だが、ユリウスは吹き飛ばされなかった。低い姿勢のまま、一直線にラクレウスに向かって踏み込む。
「ばかな」
ラクレウスが、初めてうろたえた。
沈みかけた夕日の、最後の残光。
ユリウスが身を屈めたことで、その一筋の光がちょうどラクレウスの左腕の目を射ていた。
まるで、それが世界の意志だとでも言うかのように。
視界を失った赤い目が虚しく瞬く。
世界は美しい。
ユリウスは剣を振り上げた。
カタリーナ殿。
貴女がいてくれるならば、この世界が美しくないわけがない。
雷光の一撃。
だが、魔人に堕ちたとはいえ、ラクレウスの剣の腕もまた尋常ではなかった。魔騎士の剣はぎりぎりでユリウスの剣を受け止めた。
激しい金属音が荒れ野に響き渡る。
「貴様、ユリウス」
怒りの表情を浮かべたラクレウスが、今度こそ左腕をユリウスに向けようとした時、脇からコキアスが突っ込んできた。
「ラクレウス!」
シエラの騎士の、決死の突撃。
「ああ、うるさい」
ラクレウスはユリウスと激しく切り結びながら、左腕をコキアスに向けた。
コキアスを見ようとすらしなかった。
赤い目が瞬き、邪悪な力がコキアスを吹き飛ばす。
だが入れ替わりにその影から、もう一人の騎士が姿を現した。
「むっ」
左腕をそちらに向けたまま、魔騎士は嘲りの笑みを浮かべる。
「小虫がもう一匹。貴公の剣など届かんよ」
しかしリランは剣を振るわなかった。
「剣を振るうばかりが騎士ではないわ」
そう叫びざま、ラクレウス目がけてリランが投げつけたのは、燃え盛る二本の松明だった。

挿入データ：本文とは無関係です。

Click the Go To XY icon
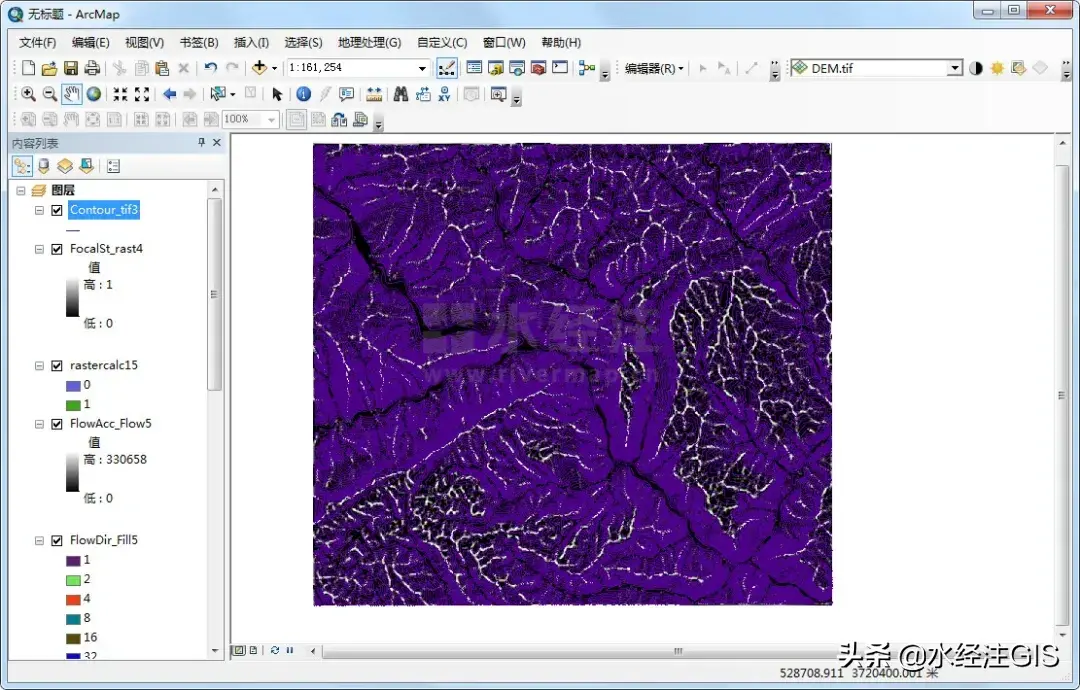 point(444,94)
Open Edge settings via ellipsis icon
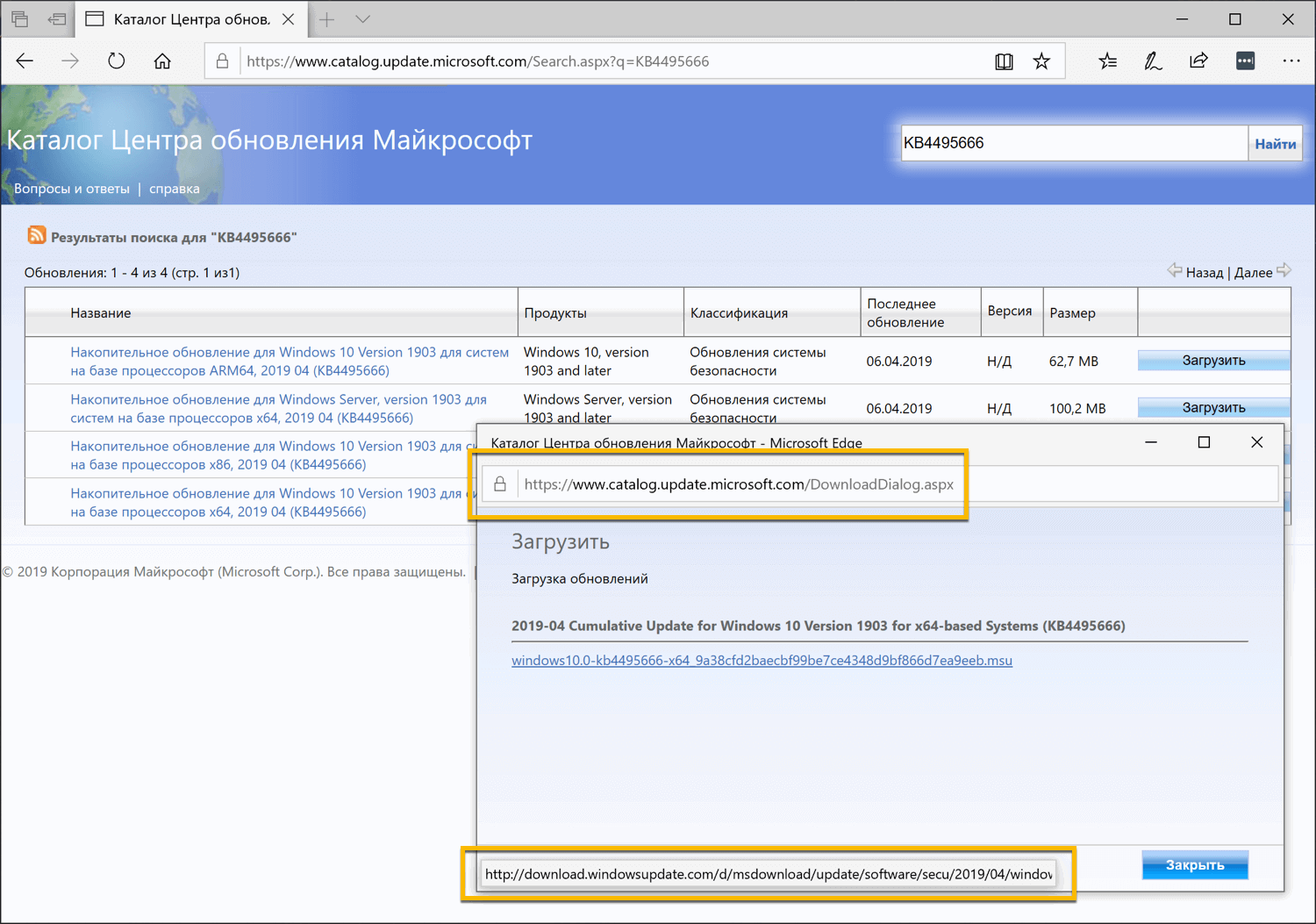The image size is (1316, 924). coord(1292,61)
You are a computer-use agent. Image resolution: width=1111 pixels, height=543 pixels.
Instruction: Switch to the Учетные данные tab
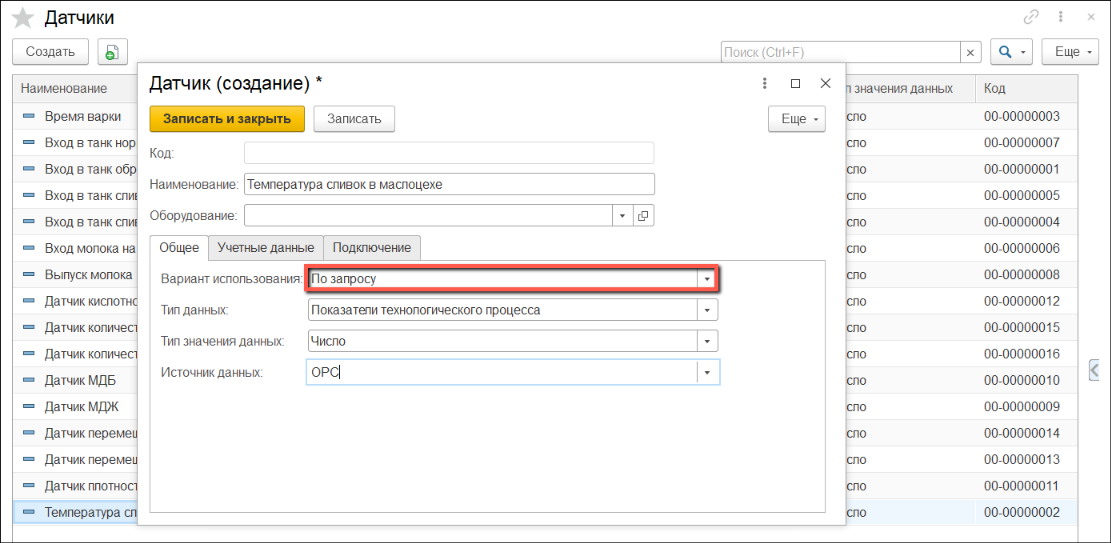[266, 247]
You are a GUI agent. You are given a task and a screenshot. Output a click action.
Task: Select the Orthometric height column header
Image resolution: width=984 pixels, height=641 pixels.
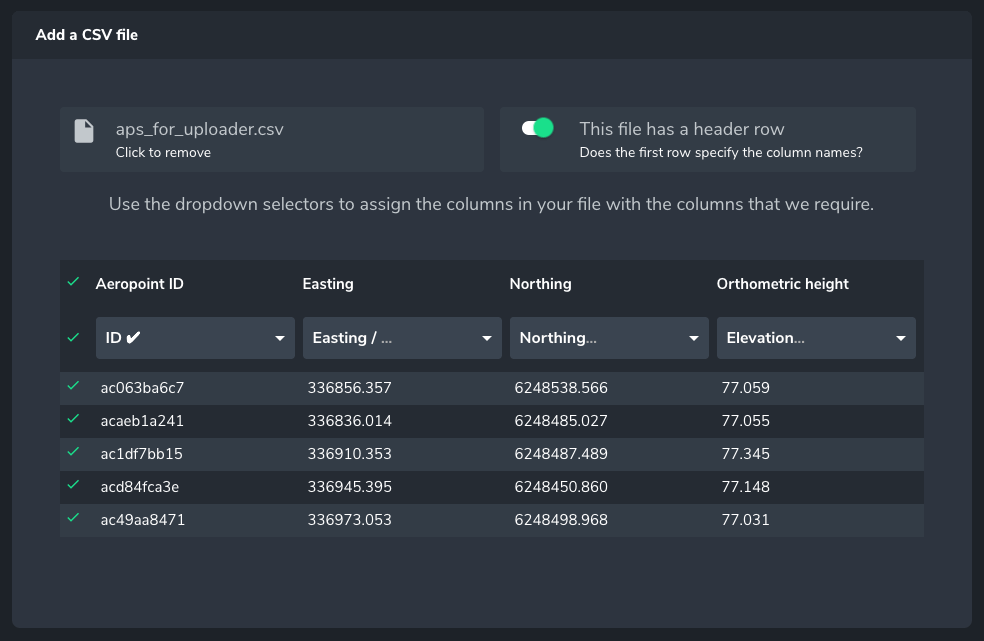pos(782,284)
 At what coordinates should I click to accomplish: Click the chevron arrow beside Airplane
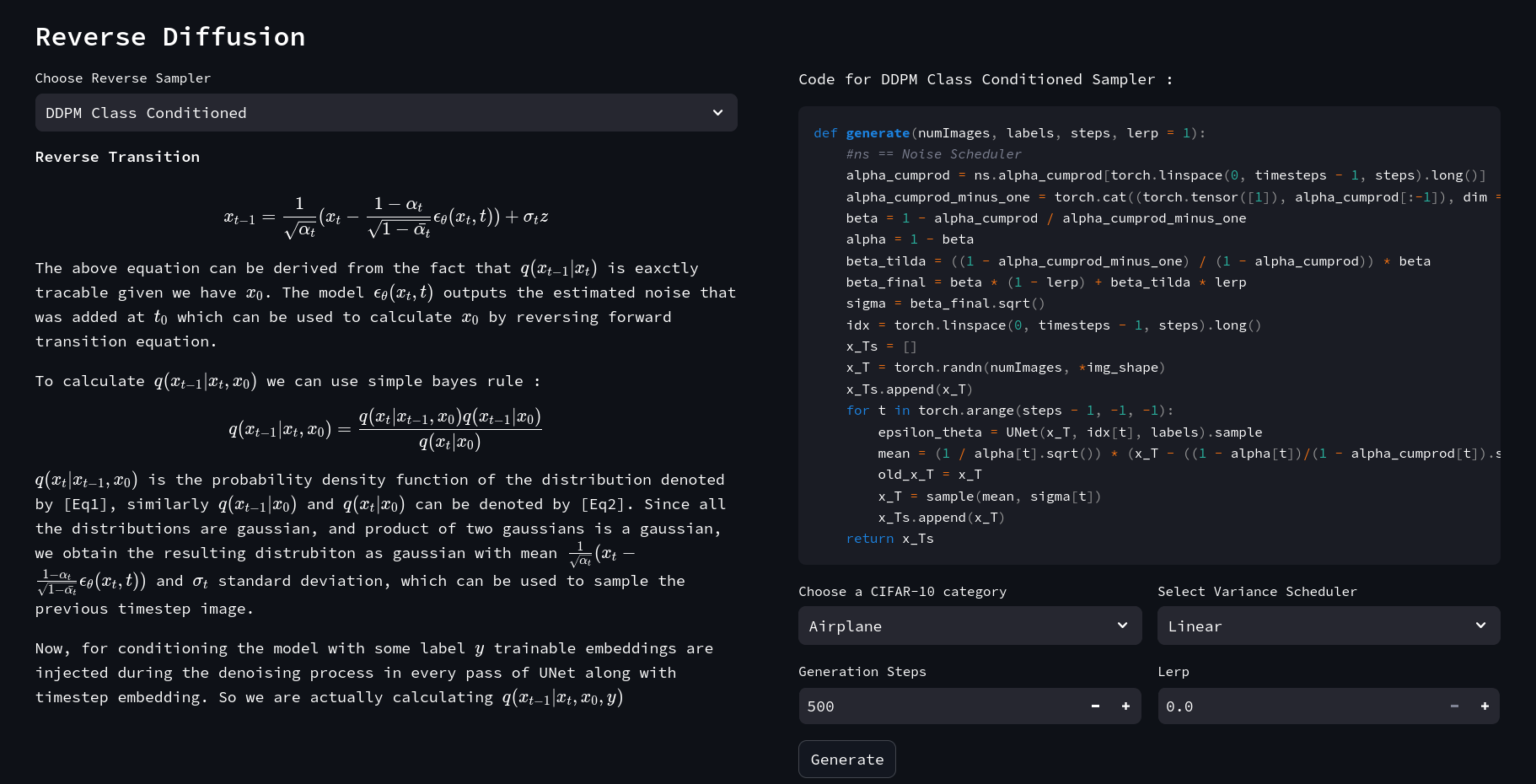click(x=1122, y=626)
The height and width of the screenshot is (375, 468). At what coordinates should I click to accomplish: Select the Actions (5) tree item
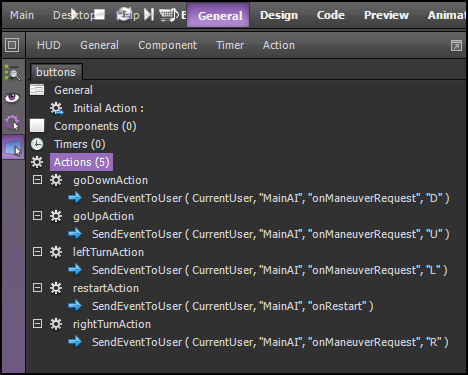tap(82, 162)
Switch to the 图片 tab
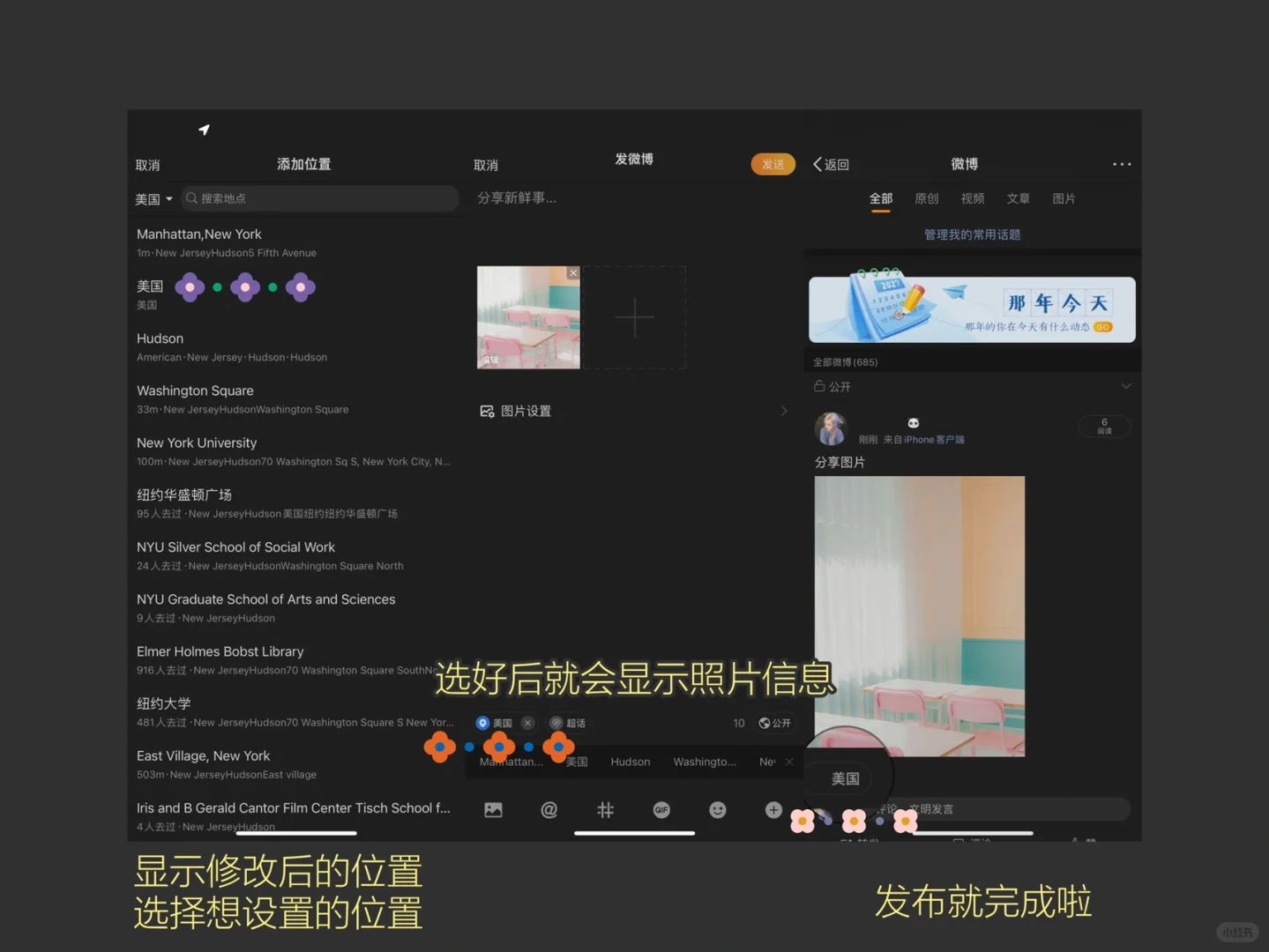The height and width of the screenshot is (952, 1269). coord(1064,198)
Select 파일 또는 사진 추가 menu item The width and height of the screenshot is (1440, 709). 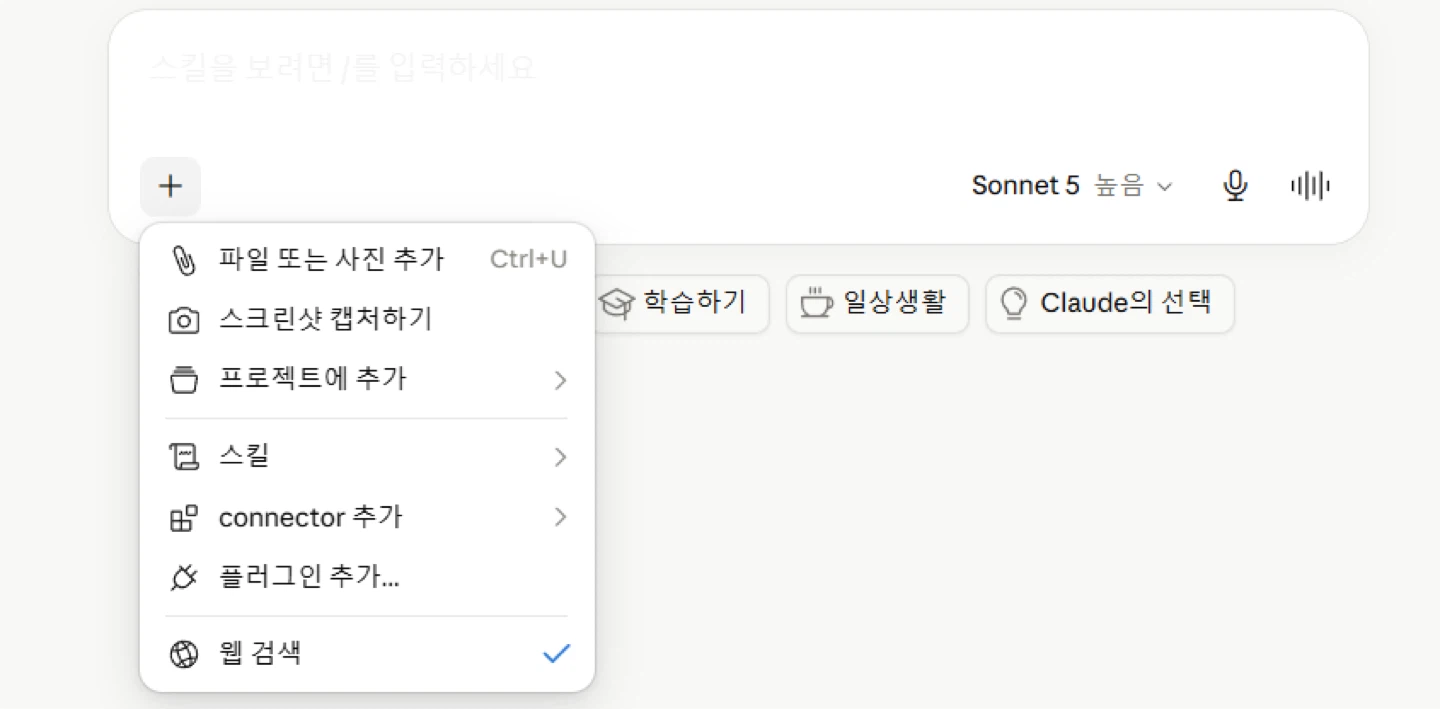click(x=367, y=260)
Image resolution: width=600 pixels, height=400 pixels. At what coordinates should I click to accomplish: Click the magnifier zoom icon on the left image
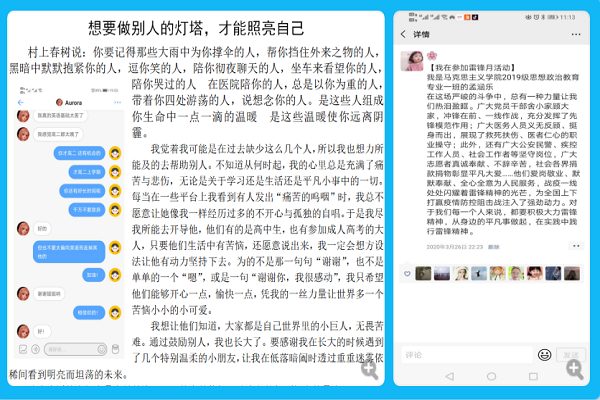(369, 370)
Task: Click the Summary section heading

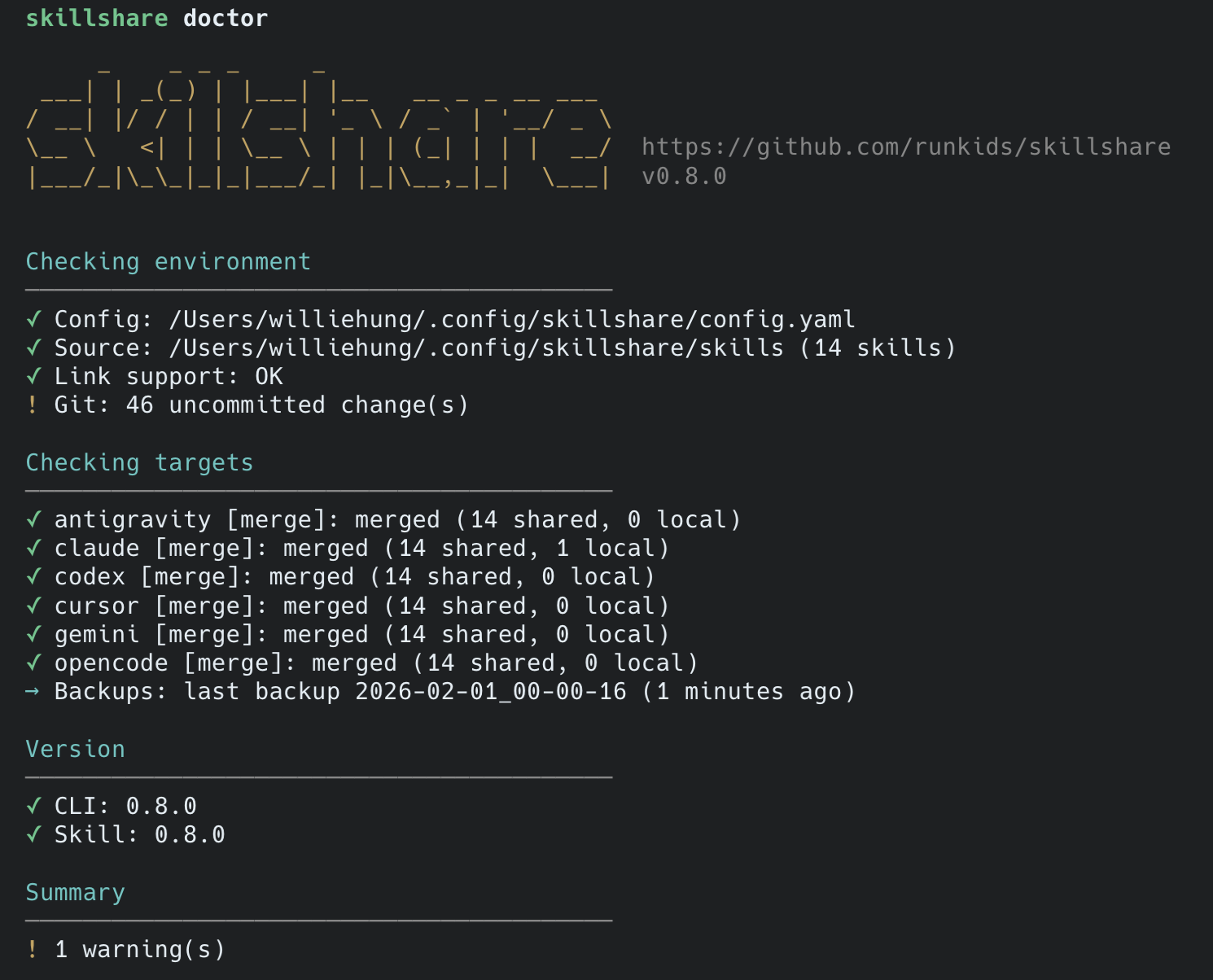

ここにたどり着くまでに、ユリウスたちの目の代わりとなってきた松明。
それをリランは、時間差で思い切り投げつけた。
ユリウスと対峙しながら、とっさに両方の松明を打ち落とすことは、さすがのラクレウスにもできなかった。
左腕の目の力で、吹き飛ばされるリラン。代わりに、松明の炎がその目を焼いた。
「おのれ、貴様」
ラクレウスのあげた怒りの叫びを、一筋の閃光が断ち切った。
ユリウスの渾身の一撃だった。
斬り飛ばされたラクレウスの左腕が、宙を舞う。
これで、全て終わらせる。
ユリウスの全霊を込めた返しの一撃を、ラクレウスの剣がしっかりと受け止めた。
その強靭な受けを、ユリウスの身体が覚えていた。
まさか。
ユリウスは、ラクレウスの顔を見た。
「見事だ、ユリウス殿」
先ほどまでとはまるで違う、穏やかな声。
「……ラクレウス殿」
ユリウスは思わず剣を止めた。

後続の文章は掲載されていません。